[Collected data]
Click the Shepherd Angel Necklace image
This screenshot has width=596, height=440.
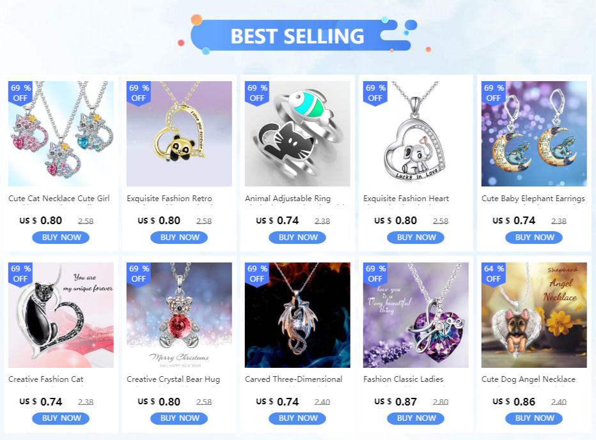click(x=534, y=315)
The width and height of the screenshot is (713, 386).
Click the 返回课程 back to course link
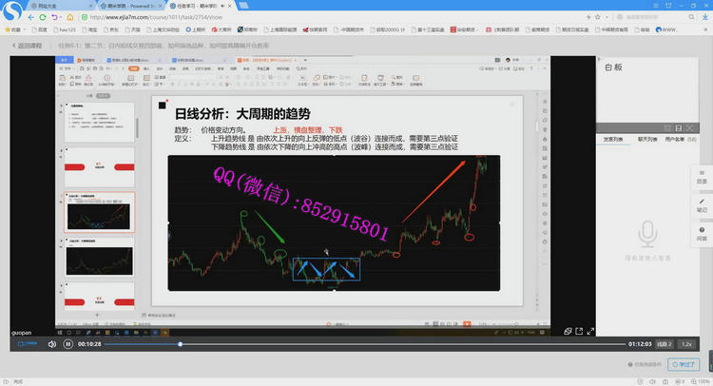point(30,46)
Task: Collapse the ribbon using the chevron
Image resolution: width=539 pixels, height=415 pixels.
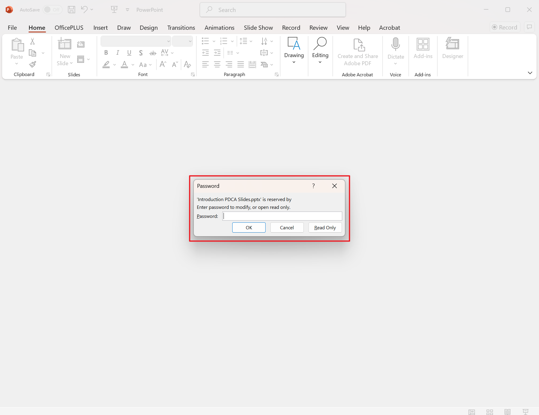Action: [x=530, y=73]
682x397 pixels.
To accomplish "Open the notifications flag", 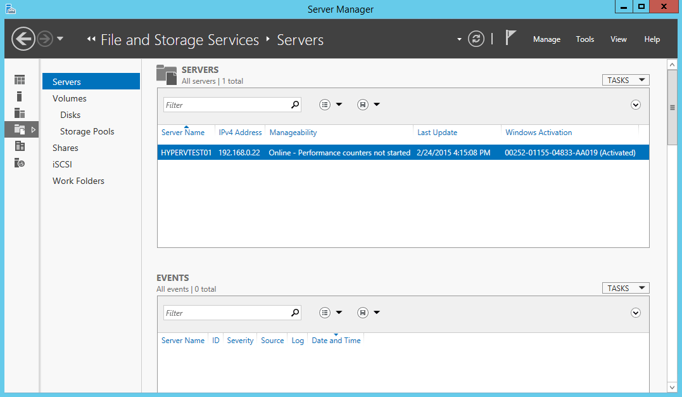I will coord(510,38).
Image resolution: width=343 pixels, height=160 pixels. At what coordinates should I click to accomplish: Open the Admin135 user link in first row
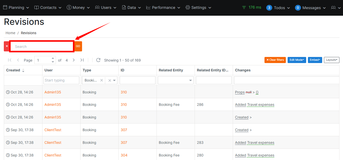click(53, 92)
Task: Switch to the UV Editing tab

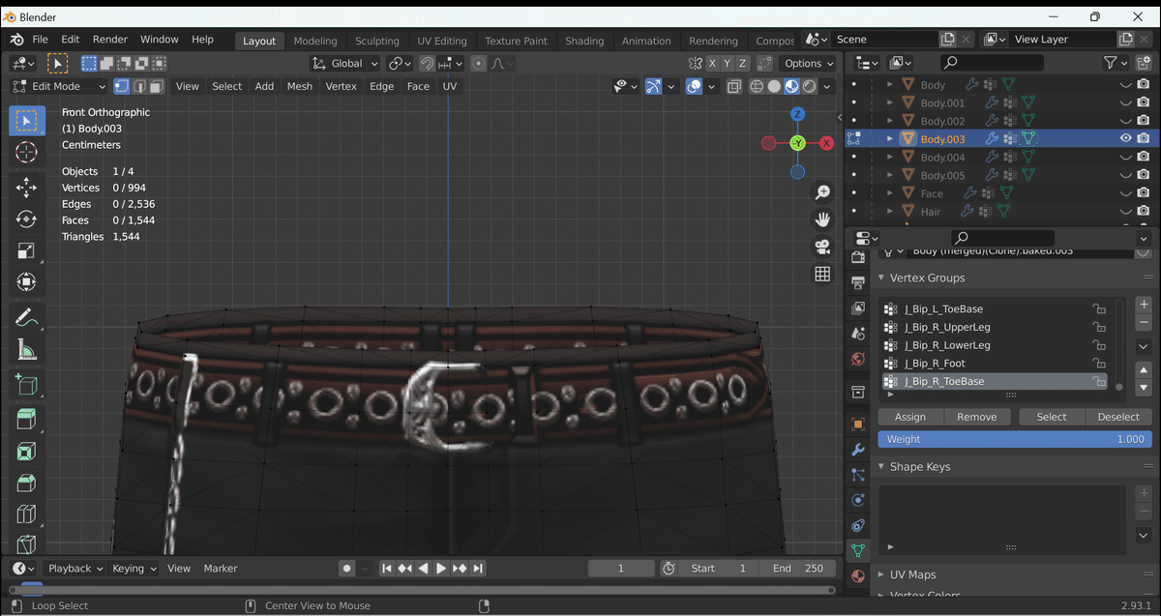Action: point(441,41)
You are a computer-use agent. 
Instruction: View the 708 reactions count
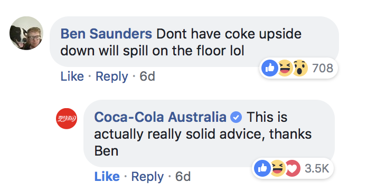(323, 68)
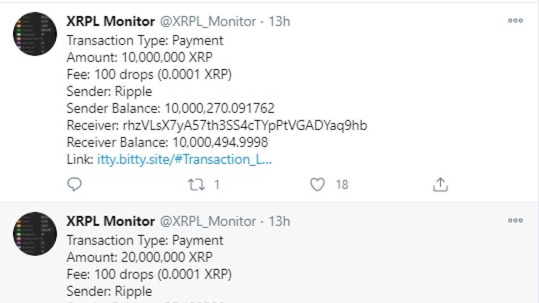Viewport: 539px width, 303px height.
Task: Like the 10,000,000 XRP payment tweet
Action: [x=317, y=184]
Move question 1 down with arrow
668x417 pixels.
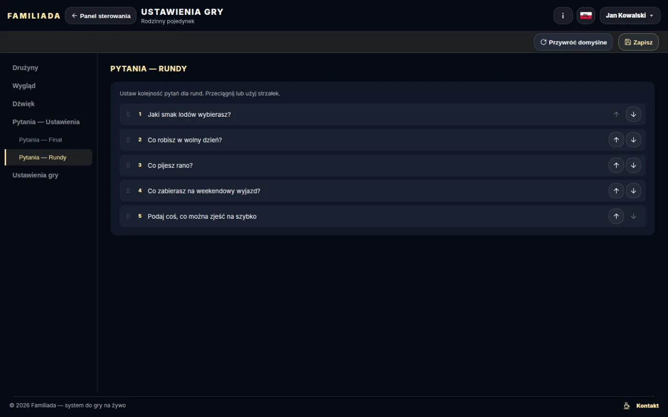[633, 114]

Work to complete >>
Repeat exactly the lines above, from the line containing "Task: Switch to the UV Editing tab" through the last line of the records, inclusive; omit any pictures.

Exercise answer >>
Task: Switch to the UV Editing tab

Action: point(441,41)
You are a computer-use agent. 
Instruction: View the 708 reactions count
(323, 68)
Viewport: 539px width, 303px height.
Task: Like the 10,000,000 XRP payment tweet
Action: [x=317, y=184]
Move question 1 down with arrow
668x417 pixels.
[633, 114]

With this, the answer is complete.